Moving through the list of troop types, you will see Sergeants, Crossbowmen, Bowmen, Spearmen, Militant monks – which is a clever addition and could also be used for the Oxford Students who fought for Simon De Montfort in the 1260s – and Levy. All similarly laid out in a clear and concise manner, with some nicely painted examples to boot.
After the warriors of the retinues comes ‘Command Groups’. A commander is assigned to, and fights with, any group in the retinue, however his statistics, abilities and equipment differ from the other members of the group. He’s generally superior and is the archetypical ‘character’ figure in a skirmish game.
Up to half of a players total points can be spent on Commanders, so that’s potentially a lot of ‘bosses’ on the tabletop at any one time.
Characters like this Baron, can be upgraded further by adding better weapons, armour and abilities and there are options for Lords and Mounted Sergeants.
This section of the rules concludes with a ‘Build a Bear’… sorry, no … ‘Build a Baron’ chapter, with rules, profiles and stats for creating your own bespoke commanders.
Somewhat hidden here are the rules for how command affects the game – with rules for how a commander can add extra actions to a group within his zone of influence.
More lists and stats and associated rules cover the way in which different equipment effects the rules of the game, including those for horses – of which there are three different types to use in-game.
We mentioned ‘Abilities’ earlier when discussing the Knight’s profile and over these next ten pages you will find associated rules for using them in the game, and lengthy lists of the different ones on offer which can either be purchased or are Inherent. The Game’s developers clearly had a lot of fun here coming up with imaginative Abilities like Born for War or Wolfhound.
A fascination for this short period of English history proved the springboard for this set of rules, and in this next section of the book the author gets to extol his enthusiasm for The Barons’ War by presenting playable characters from the conflict, complete with succinct descriptions, profiles and more gorgeous photos of figures. A section in which the recently styled ‘Greatest Knight’ William Marshall looms large, although at Wargames Illustrated we would like to point you in the direction of the much more virtuous Merry Men – our local Nottinghamster heroes.

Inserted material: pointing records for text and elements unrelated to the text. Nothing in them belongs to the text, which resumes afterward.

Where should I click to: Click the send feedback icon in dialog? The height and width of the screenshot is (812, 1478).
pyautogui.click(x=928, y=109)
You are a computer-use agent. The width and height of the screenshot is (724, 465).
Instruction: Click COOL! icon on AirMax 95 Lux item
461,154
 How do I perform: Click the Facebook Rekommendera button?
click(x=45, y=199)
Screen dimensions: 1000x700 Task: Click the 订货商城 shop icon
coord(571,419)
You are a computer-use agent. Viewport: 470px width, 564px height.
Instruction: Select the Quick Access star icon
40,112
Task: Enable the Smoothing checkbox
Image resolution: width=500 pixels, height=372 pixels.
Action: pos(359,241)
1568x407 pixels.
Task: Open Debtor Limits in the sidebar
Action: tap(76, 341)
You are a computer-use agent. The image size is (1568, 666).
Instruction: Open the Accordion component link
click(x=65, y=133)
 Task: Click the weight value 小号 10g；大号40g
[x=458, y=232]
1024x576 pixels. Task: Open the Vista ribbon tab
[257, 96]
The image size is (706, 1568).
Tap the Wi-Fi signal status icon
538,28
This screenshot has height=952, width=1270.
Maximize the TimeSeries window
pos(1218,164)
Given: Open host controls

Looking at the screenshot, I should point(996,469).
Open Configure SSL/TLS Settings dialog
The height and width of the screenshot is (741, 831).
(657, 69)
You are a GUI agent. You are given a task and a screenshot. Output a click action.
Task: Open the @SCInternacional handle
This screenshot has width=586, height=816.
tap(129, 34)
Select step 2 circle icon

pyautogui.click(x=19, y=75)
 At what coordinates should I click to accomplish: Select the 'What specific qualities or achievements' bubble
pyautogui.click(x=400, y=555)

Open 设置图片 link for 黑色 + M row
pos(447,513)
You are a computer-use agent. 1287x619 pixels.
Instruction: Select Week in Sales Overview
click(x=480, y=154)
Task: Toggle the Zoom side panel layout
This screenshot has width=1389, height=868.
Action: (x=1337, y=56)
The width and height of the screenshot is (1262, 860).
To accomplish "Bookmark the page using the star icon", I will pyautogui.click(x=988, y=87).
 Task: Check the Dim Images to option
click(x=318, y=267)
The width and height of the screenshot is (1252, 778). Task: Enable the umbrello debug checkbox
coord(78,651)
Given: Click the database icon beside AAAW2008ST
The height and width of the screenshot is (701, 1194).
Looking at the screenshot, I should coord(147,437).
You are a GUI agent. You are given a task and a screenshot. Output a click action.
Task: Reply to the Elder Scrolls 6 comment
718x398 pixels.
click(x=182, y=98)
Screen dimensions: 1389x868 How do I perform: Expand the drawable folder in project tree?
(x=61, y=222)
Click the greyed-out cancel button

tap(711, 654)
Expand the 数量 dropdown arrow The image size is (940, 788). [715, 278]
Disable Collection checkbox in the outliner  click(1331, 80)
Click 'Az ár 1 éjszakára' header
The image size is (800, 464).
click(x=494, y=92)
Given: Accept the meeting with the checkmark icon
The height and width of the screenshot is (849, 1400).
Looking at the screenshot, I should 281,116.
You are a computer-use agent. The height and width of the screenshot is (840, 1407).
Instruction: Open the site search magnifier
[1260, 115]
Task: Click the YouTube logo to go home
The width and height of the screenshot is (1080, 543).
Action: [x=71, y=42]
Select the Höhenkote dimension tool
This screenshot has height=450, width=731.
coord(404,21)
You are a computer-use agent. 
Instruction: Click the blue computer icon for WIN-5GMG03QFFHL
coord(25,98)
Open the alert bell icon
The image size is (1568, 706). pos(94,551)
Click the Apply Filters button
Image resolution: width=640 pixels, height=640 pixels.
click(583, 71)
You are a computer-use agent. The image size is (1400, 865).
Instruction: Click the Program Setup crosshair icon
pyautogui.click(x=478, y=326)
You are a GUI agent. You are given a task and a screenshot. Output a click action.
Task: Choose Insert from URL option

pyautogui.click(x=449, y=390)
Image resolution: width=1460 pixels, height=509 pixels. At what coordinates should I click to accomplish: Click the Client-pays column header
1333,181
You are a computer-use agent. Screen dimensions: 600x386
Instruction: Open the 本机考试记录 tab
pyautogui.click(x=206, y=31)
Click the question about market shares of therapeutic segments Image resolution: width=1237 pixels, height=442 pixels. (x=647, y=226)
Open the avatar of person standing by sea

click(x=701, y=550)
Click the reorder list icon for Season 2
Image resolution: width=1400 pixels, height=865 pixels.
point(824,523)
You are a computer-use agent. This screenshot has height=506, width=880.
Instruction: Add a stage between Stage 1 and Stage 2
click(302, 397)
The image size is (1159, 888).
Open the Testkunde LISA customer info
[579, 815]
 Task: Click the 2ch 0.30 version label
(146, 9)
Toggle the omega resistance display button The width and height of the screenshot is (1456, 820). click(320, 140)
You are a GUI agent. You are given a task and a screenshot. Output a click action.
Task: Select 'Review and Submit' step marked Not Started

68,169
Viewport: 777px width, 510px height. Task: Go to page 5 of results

The penultimate chapter of the book covers Scenarios, and is introduced by this text –
“We have created The Barons’ War to be a skirmish game where taking the time to choose a scenario and set up your battlefield, are both key factors to the quality of the game you will play.”
It is clear from what follows that the game’s developers have put a lot of thought and effort into how The Barons’ War can best be played as a scenario driven game. The Deployment Maps (whist initially appearing to be message from outer space) are a very clever way of randomly generating starting locations, and all 14 quick fire scenario ideas are intriguing and inviting.
The importance of terrain in Barons’ War games is underlined by a return to that subject in the final chapter of the book, with more detailed information on how to categorise terrain and cover, and the effect it has on the rules.
Hurray for the closing pages of the book! Not just because we have made it through over 120 pages of rules, but because we finish with a very welcome Glossary of terms and an Index, plus a QRF or QRFs – because it stretches to 4 pages. And a page of copiable tokens.
We hope this look at The Barons’ War Rule Book has given you a feel for the game. It will only be after having played a couple of tabletop battles that we will be able to provide a full review of the rules, but we are already eager to do just that. The flavour for the period is self-evident and the potential to expand into other 13th and 12th Century conflicts is entirely plausible. The well written and clearly presented text gives great confidence that despite the complexity of the rules (particularly surrounding combat and Line of Sight) after a couple of trial runs of Barons’ War games they should move smoothly and provide a great deal of fun and excitement.